* [TAREAS OBLIGATORIAS]
a) Reproduce el pasaje del texto sobre Tailandia que empieza en las palabras "Un modo de viaje" y termina tras "misterios del viaje.".
b) Resume en dos oraciones el texto sobre Tailandia.
c) Enumera los pilares sobre los que, según el texto sobre Tailandia, se sustenta la riqueza del país.

* [TEXTO DE LECTURA]
-*-

Tren cruza el mercado de Mae Klong, Thailand

Un modo de viaje que por desgracia en nuestro país ha dejado de existir
Tránsito por un país de apacible riqueza y apto para la contemplación

Xabier F. Coronado

Siempre temía que el tren se fuera sin nosotros y nos perdiéramos los misterios del viaje.
Fernando Fernán Gómez, El tiempo de los trenes
.

El estado tailandés es una monarquía, régimen tradicional en la historia de un país que hasta hace pocos años (1949) se llamaba reino de Siam. La mayoría de la población pertenece a la etnia Thai (“pueblo libre”), que se segregó de China hace dos milenios, por lo que Tailandia se puede traducir como “tierra de los libres”.

La riqueza de Tailandia se sustenta sobre tres pilares: la agricultura, es uno de los grandes cosechadores de arroz del planeta; la industria, está entre los mayores productores de wolframio y estaño; y el turismo, décimo país del mundo que recibe más visitantes, tantos como toda Sudamérica. El PIB coloca la economía tailandesa en el lugar 24 a nivel mundial. Tan sólo el 12. 6 % de la población está bajo el nivel de pobreza, frente al 52. 3 % en México (BM, 2012).

-*-

* [FRAGMENTO DE ORIGEN]

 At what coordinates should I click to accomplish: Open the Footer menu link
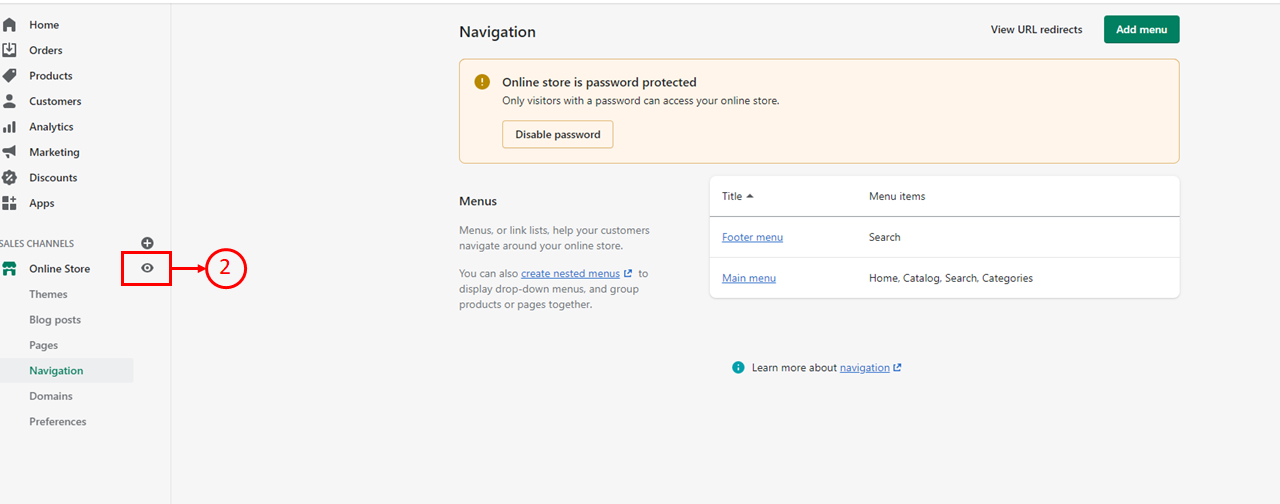coord(752,237)
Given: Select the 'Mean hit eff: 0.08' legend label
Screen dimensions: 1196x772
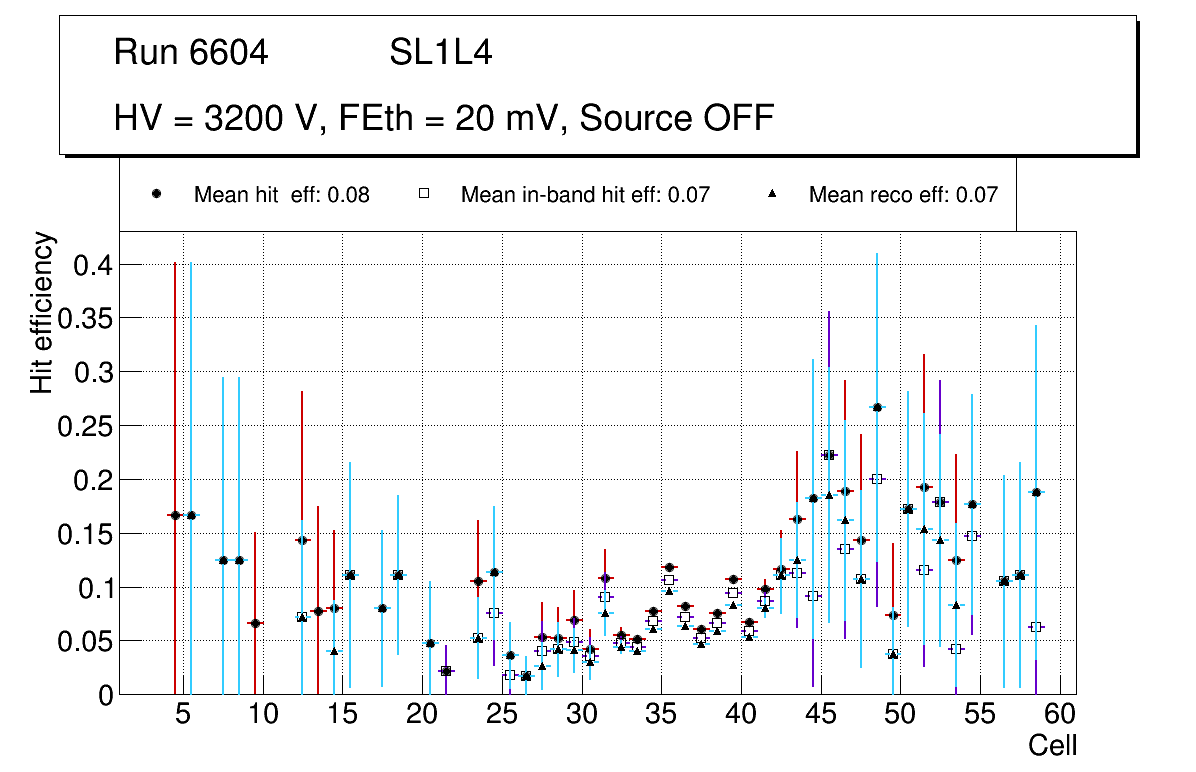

-*-

* [RESPUESTAS POR TAREA]
a)
Un modo de viaje que por desgracia en nuestro país ha dejado de existir
Tránsito por un país de apacible riqueza y apto para la contemplación

Xabier F. Coronado

Siempre temía que el tren se fuera sin nosotros y nos perdiéramos los misterios del viaje.

b) Tailandia es una monarquía que hasta 1949 se llamaba reino de Siam, y la mayoría de su población pertenece a la etnia thai, de ahí que su nombre pueda traducirse como "tierra de los libres". Su riqueza se sustenta en la agricultura, la industria y el turismo, y su economía ocupa el lugar 24 a nivel mundial, con una proporción de población bajo el nivel de pobreza mucho menor que la de México.

c) La agricultura, la industria y el turismo.